** EXERCISE DATA follows **
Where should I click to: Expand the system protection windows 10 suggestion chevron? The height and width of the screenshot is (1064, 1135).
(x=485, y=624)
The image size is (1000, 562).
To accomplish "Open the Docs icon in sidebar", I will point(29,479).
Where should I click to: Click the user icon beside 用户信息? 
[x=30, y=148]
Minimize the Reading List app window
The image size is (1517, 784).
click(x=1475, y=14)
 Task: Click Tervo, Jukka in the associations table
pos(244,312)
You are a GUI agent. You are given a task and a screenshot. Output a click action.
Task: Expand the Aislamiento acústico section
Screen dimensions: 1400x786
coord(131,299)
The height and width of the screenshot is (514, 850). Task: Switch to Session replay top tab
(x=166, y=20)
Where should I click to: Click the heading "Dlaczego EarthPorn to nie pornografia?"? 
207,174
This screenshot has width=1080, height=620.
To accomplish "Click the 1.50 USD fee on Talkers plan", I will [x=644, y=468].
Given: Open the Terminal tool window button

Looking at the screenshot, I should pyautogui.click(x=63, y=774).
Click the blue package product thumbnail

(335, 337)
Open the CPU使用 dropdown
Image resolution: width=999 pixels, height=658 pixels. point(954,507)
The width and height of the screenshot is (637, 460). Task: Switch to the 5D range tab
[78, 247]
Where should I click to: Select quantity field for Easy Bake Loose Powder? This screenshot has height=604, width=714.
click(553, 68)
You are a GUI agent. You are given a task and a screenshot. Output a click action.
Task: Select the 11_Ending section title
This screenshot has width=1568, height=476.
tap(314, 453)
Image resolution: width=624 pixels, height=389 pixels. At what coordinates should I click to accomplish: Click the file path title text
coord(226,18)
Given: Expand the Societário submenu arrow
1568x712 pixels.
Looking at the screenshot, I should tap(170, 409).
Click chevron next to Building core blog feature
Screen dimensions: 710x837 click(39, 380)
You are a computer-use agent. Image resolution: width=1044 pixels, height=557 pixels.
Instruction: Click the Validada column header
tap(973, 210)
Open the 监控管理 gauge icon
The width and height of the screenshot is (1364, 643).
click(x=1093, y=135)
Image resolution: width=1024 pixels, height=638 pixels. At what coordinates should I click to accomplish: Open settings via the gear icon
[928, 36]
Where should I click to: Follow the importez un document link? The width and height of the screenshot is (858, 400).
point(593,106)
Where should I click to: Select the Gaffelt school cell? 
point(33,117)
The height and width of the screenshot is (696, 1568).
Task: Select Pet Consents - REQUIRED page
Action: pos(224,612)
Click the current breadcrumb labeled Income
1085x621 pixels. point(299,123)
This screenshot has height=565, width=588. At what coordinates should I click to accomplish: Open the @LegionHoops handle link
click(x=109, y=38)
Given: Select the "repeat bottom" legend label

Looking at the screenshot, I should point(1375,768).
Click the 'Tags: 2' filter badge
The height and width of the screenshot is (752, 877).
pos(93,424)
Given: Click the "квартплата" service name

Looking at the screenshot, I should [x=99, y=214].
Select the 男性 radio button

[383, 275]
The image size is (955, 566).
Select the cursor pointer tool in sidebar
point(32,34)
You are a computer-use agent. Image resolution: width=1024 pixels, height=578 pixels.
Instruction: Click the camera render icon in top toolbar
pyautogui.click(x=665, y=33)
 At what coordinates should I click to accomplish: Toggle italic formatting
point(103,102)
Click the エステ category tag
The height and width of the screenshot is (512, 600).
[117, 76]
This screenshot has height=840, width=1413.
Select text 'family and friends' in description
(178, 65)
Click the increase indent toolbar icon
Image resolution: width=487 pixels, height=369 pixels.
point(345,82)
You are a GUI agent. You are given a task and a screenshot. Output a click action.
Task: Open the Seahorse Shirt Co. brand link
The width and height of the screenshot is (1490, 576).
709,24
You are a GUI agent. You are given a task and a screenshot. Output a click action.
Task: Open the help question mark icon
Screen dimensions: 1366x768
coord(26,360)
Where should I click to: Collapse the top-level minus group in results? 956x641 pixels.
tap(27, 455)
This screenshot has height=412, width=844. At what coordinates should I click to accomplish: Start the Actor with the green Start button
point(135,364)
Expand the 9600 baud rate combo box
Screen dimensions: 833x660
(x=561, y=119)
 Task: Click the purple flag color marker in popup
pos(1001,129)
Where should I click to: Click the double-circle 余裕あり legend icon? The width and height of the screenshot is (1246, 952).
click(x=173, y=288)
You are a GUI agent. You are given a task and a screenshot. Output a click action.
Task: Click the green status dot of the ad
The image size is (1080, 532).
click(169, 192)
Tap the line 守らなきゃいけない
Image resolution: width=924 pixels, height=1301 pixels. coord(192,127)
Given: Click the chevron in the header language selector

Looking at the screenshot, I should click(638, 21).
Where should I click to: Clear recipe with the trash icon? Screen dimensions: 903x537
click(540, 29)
** End of EXERCISE DATA **
The answer must be an exact copy of every record above.

Where should I click to: Expand the system protection windows 10 suggestion chevron? The height and width of the screenshot is (1064, 1135).
(x=485, y=624)
The image size is (1000, 562).
To accomplish "Open the Docs icon in sidebar", I will point(29,479).
Where should I click to: Click the user icon beside 用户信息? 
[x=30, y=148]
Minimize the Reading List app window
The image size is (1517, 784).
click(x=1475, y=14)
 Task: Click Tervo, Jukka in the associations table
pos(244,312)
You are a GUI agent. You are given a task and a screenshot. Output a click action.
Task: Expand the Aislamiento acústico section
Screen dimensions: 1400x786
coord(131,299)
The height and width of the screenshot is (514, 850). Task: Switch to Session replay top tab
(x=166, y=20)
Where should I click to: Click the heading "Dlaczego EarthPorn to nie pornografia?"? 
207,174
This screenshot has width=1080, height=620.
To accomplish "Click the 1.50 USD fee on Talkers plan", I will [x=644, y=468].
Given: Open the Terminal tool window button

Looking at the screenshot, I should pyautogui.click(x=63, y=774).
Click the blue package product thumbnail

(335, 337)
Open the CPU使用 dropdown
Image resolution: width=999 pixels, height=658 pixels. point(954,507)
The width and height of the screenshot is (637, 460). Task: Switch to the 5D range tab
[78, 247]
Where should I click to: Select quantity field for Easy Bake Loose Powder? This screenshot has height=604, width=714.
click(553, 68)
You are a GUI agent. You are given a task and a screenshot. Output a click action.
Task: Select the 11_Ending section title
This screenshot has width=1568, height=476.
tap(314, 453)
Image resolution: width=624 pixels, height=389 pixels. At what coordinates should I click to accomplish: Click the file path title text
coord(226,18)
Given: Expand the Societário submenu arrow
1568x712 pixels.
Looking at the screenshot, I should tap(170, 409).
Click chevron next to Building core blog feature
Screen dimensions: 710x837 click(39, 380)
You are a computer-use agent. Image resolution: width=1044 pixels, height=557 pixels.
Instruction: Click the Validada column header
tap(973, 210)
Open the 监控管理 gauge icon
The width and height of the screenshot is (1364, 643).
click(x=1093, y=135)
Image resolution: width=1024 pixels, height=638 pixels. At what coordinates should I click to accomplish: Open settings via the gear icon
[928, 36]
Where should I click to: Follow the importez un document link? The width and height of the screenshot is (858, 400).
point(593,106)
Where should I click to: Select the Gaffelt school cell? 
point(33,117)
The height and width of the screenshot is (696, 1568).
Task: Select Pet Consents - REQUIRED page
Action: pos(224,612)
Click the current breadcrumb labeled Income
1085x621 pixels. point(299,123)
This screenshot has height=565, width=588. At what coordinates should I click to accomplish: Open the @LegionHoops handle link
click(x=109, y=38)
Given: Select the "repeat bottom" legend label

Looking at the screenshot, I should point(1375,768).
Click the 'Tags: 2' filter badge
The height and width of the screenshot is (752, 877).
pos(93,424)
Given: Click the "квартплата" service name

Looking at the screenshot, I should [x=99, y=214].
Select the 男性 radio button

[383, 275]
The image size is (955, 566).
Select the cursor pointer tool in sidebar
point(32,34)
You are a computer-use agent. Image resolution: width=1024 pixels, height=578 pixels.
Instruction: Click the camera render icon in top toolbar
pyautogui.click(x=665, y=33)
 At what coordinates should I click to accomplish: Toggle italic formatting
point(103,102)
Click the エステ category tag
The height and width of the screenshot is (512, 600).
[117, 76]
This screenshot has height=840, width=1413.
Select text 'family and friends' in description
(178, 65)
Click the increase indent toolbar icon
Image resolution: width=487 pixels, height=369 pixels.
point(345,82)
You are a GUI agent. You are given a task and a screenshot. Output a click action.
Task: Open the Seahorse Shirt Co. brand link
The width and height of the screenshot is (1490, 576).
709,24
You are a GUI agent. You are given a task and a screenshot. Output a click action.
Task: Open the help question mark icon
Screen dimensions: 1366x768
coord(26,360)
Where should I click to: Collapse the top-level minus group in results? 956x641 pixels.
tap(27, 455)
This screenshot has height=412, width=844. At what coordinates should I click to accomplish: Start the Actor with the green Start button
point(135,364)
Expand the 9600 baud rate combo box
Screen dimensions: 833x660
(x=561, y=119)
 Task: Click the purple flag color marker in popup
pos(1001,129)
Where should I click to: Click the double-circle 余裕あり legend icon? The width and height of the screenshot is (1246, 952).
click(x=173, y=288)
You are a GUI agent. You are given a task and a screenshot. Output a click action.
Task: Click the green status dot of the ad
The image size is (1080, 532).
click(169, 192)
Tap the line 守らなきゃいけない
Image resolution: width=924 pixels, height=1301 pixels. coord(192,127)
Given: Click the chevron in the header language selector

Looking at the screenshot, I should click(638, 21).
Where should I click to: Clear recipe with the trash icon? Screen dimensions: 903x537
click(540, 29)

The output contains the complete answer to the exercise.